◆ SOURCE TEXT:

▼▼▼

In the global large model leaderboard collected by DataLearnerAI, ranked by MMLU, the Llama3.3-70B-Instruct model ranks ninth, surpassing Amazon Nova Pro, slightly lower than the Qwen2.5-72B model, but in terms of mathematical logic, its score is 77 points, far exceeding the same type of model, and also much higher than the Qwen2.5-72B model.
The relationship between Llama3.3 and other Llama3 series models
Here is a brief introduction to the model release versions and rhythms of the Llama3 series. Then everyone can understand the position and goal of Llama3.3-70B-Instruct in the Llama series.
Currently, the Llama3 series includes 4 different versions, namely the Llama3 series released in April 2024, the Llama3.1 series released in July 2024, the Llama3.2 series released in September 2024, and this 3.3 series released in early December 2024.
However, in fact, Llama3 and Llama3.1 can be regarded as a relatively normal major version rhythm, because both of these series include multiple different version models with a minimum of 8 billion parameters, a maximum of 70 billion, and a parameter scale of 405 billion.
And the Llama3.2 series actually only released small-scale pure-text language models of 1B and 3B, as well as multi-modal versions of 11B and 90B, basically regarded as a supplement to Llama3.1.
The officially released Llama3.3-70B-Instruct is also introduced as an iteration of post-training technology, which means that its base model may still be Llama3.1-70B, but obtained through different post-training or instruction fine-tuning technology iterations.
Training cost and open-source situation of Llama3.3-70B-Instruct
The information announced by Meta shows that the training of the Llama3.3-70B-Instruct model cost 7 million GPU hours. It is mainly trained on H100-80G, and according to the price of AWS, this cost is about 4.3 million US dollars!
To be honest, this is not something that ordinary people can afford. But the good news is that Llama3.3-70B-Instruct is open-source and supports free commercial use.

▲▲▲

◆ MATERIAL SUPPLIED:
▼▼▼

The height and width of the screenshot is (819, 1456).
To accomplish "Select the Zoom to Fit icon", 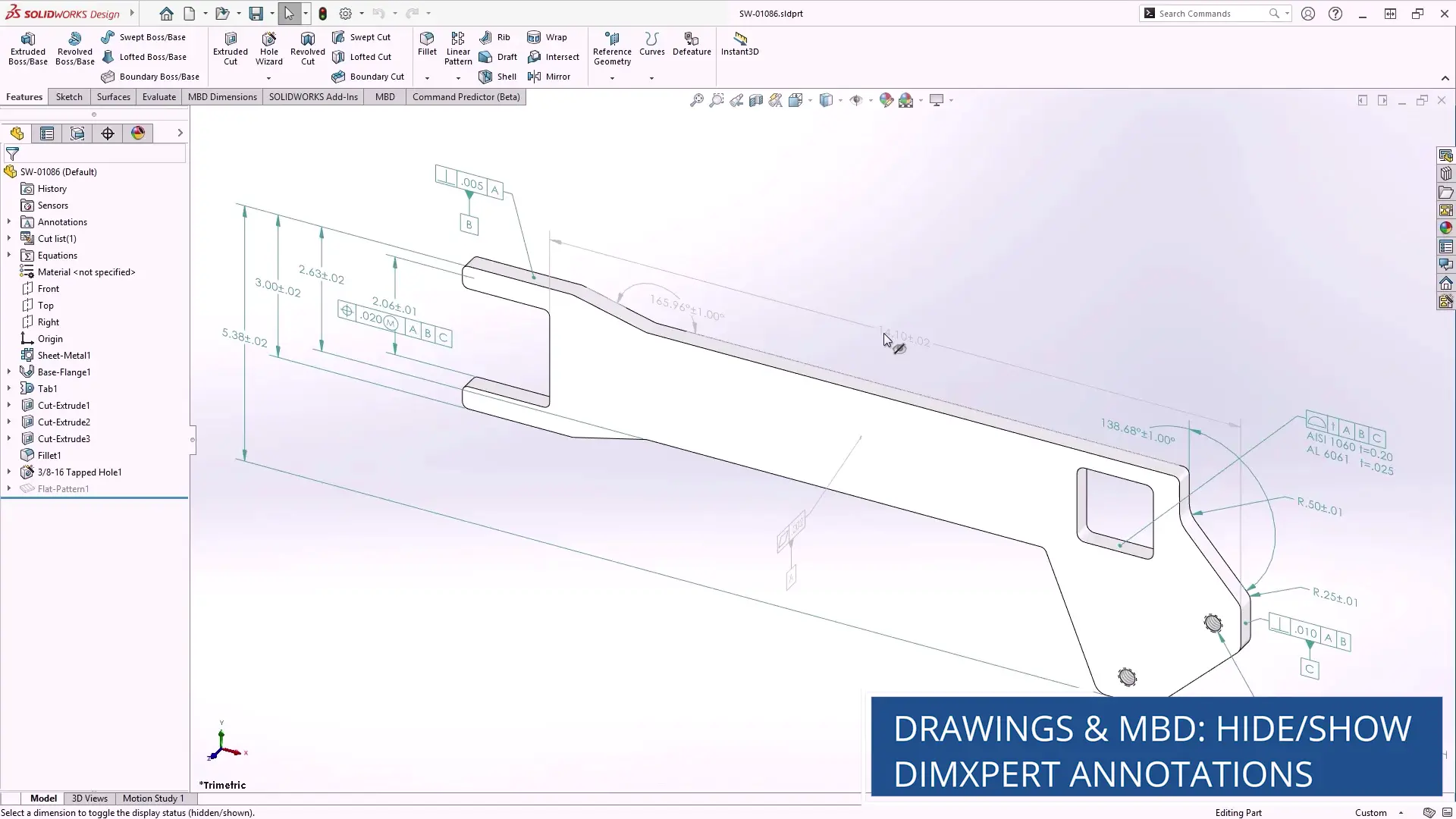I will (x=696, y=99).
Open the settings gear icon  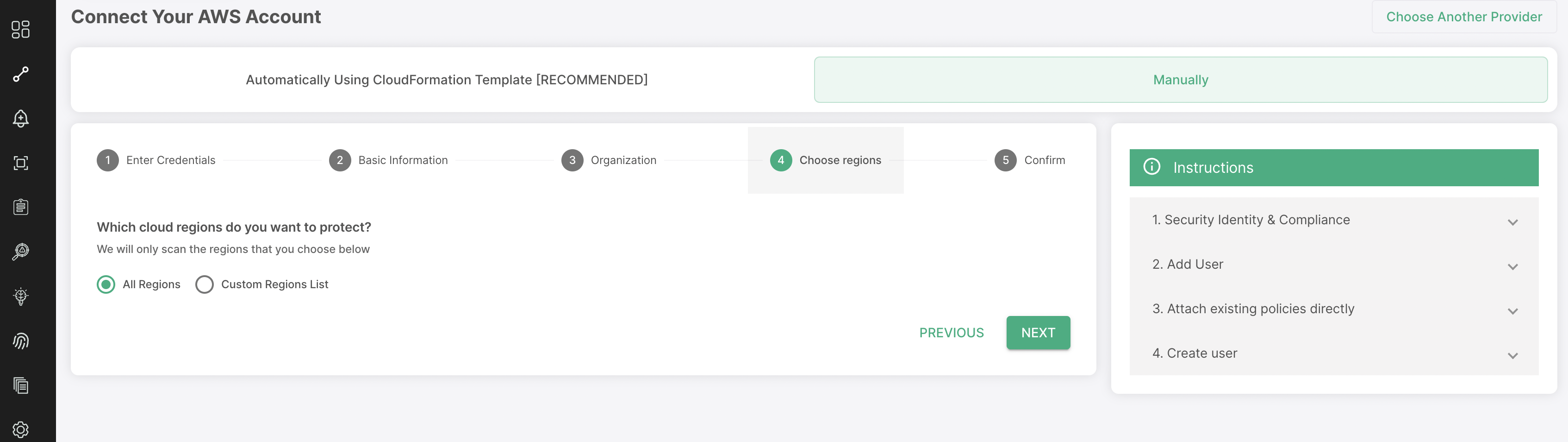pyautogui.click(x=21, y=429)
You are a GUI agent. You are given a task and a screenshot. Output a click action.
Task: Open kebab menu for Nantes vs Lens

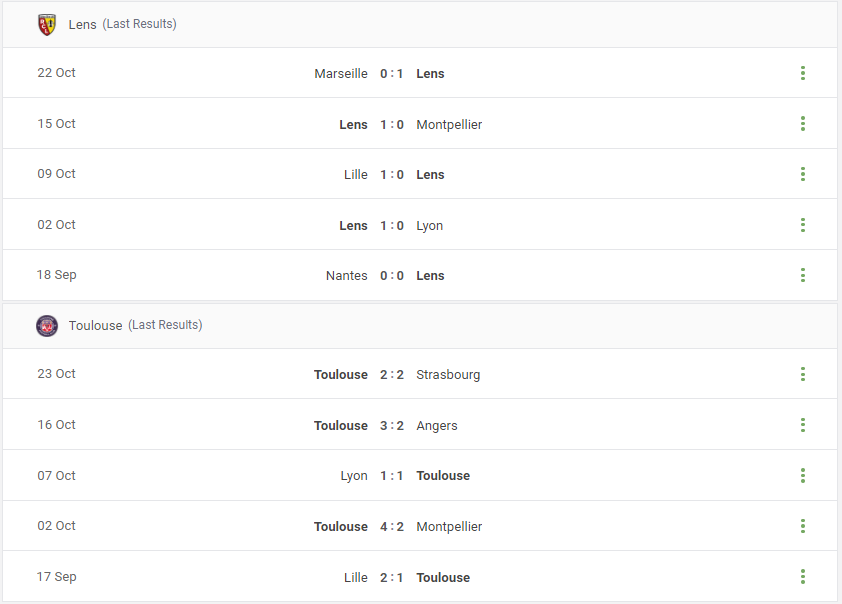pos(803,275)
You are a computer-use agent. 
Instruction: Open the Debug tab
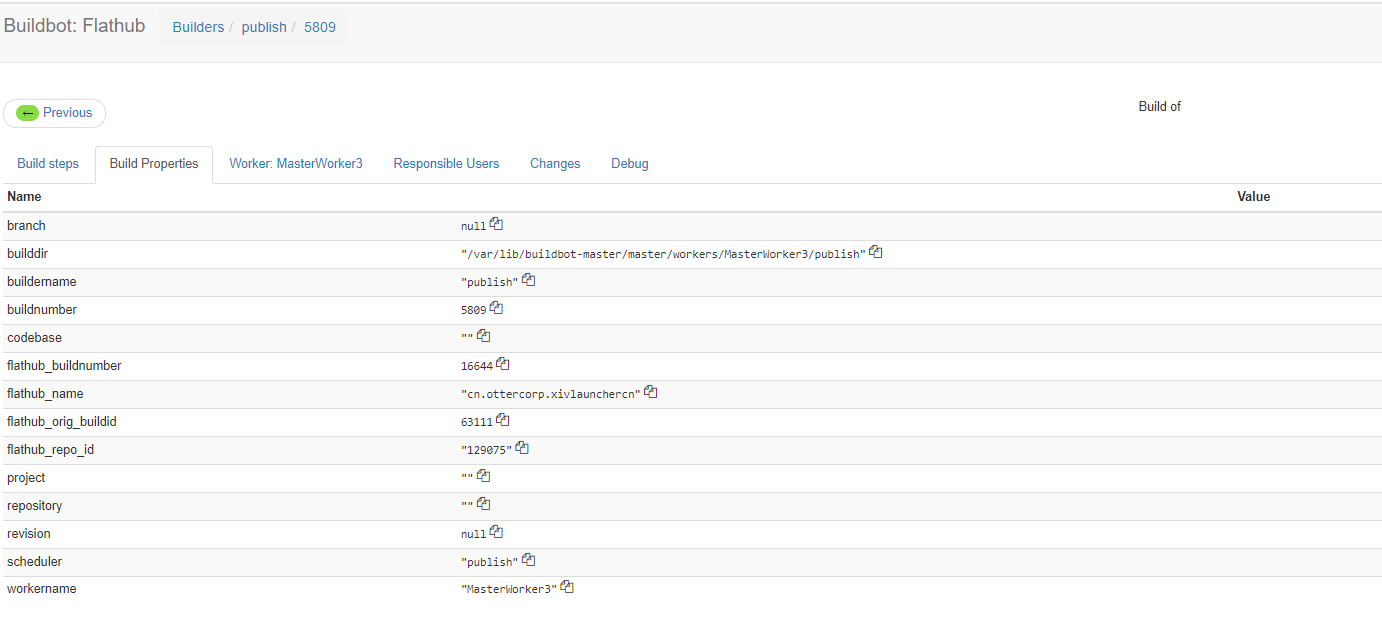629,163
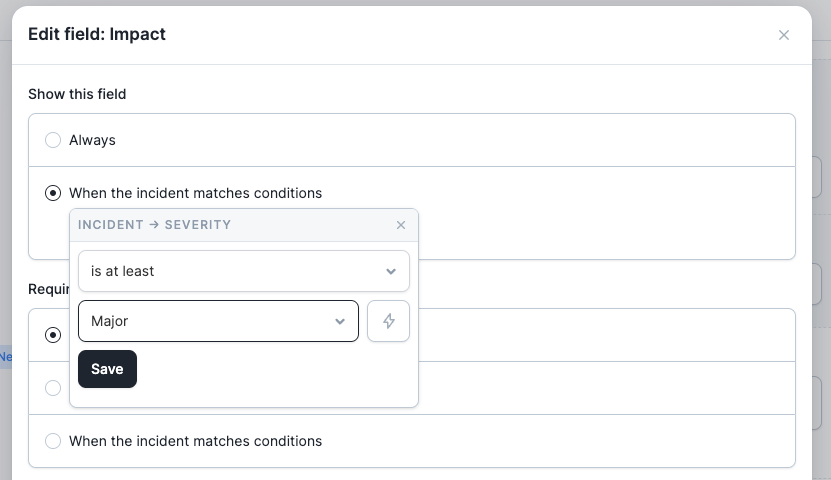Image resolution: width=831 pixels, height=480 pixels.
Task: Click the chevron in the "is at least" field
Action: pos(391,271)
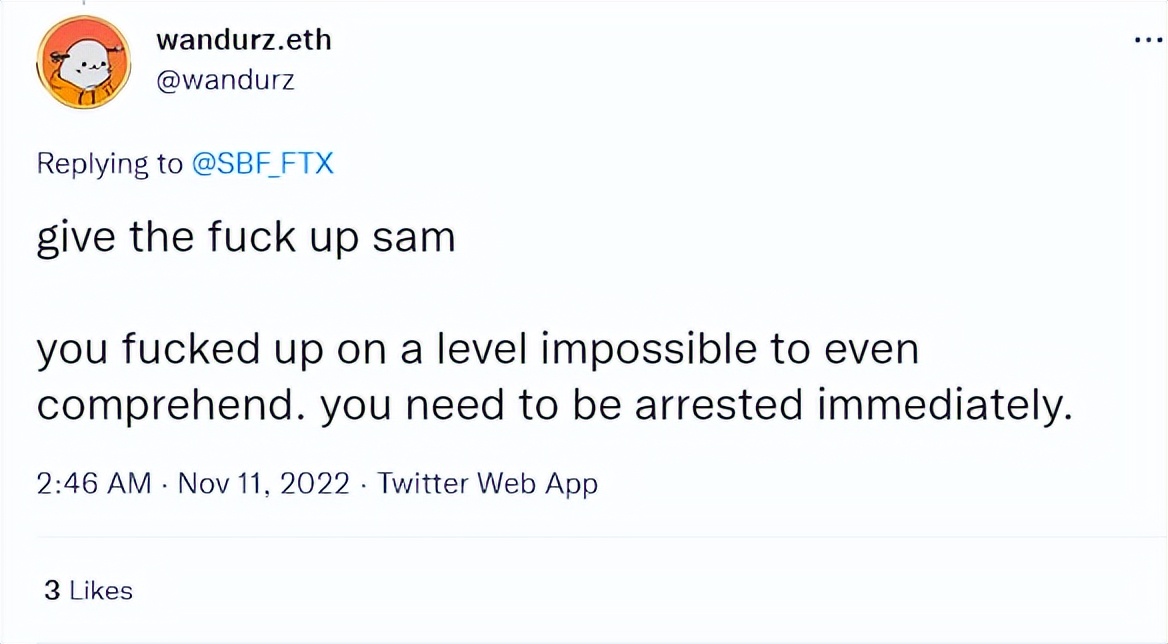This screenshot has width=1168, height=644.
Task: Open the @SBF_FTX mention link
Action: coord(262,163)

▲▲▲

◆ DIRECTIONS:
1 – According to the Llama3 text, how many GPU hours did it take to train Llama3.3-70B-Instruct?
2 – Retype the part of the Llama3 text starting with "Training cost and" and going on through "free commercial use.".

◆ WORKED SOLUTIONS:
1 – 7 million GPU hours.

2 –
Training cost and open-source situation of Llama3.3-70B-Instruct
The information announced by Meta shows that the training of the Llama3.3-70B-Instruct model cost 7 million GPU hours. It is mainly trained on H100-80G, and according to the price of AWS, this cost is about 4.3 million US dollars!
To be honest, this is not something that ordinary people can afford. But the good news is that Llama3.3-70B-Instruct is open-source and supports free commercial use.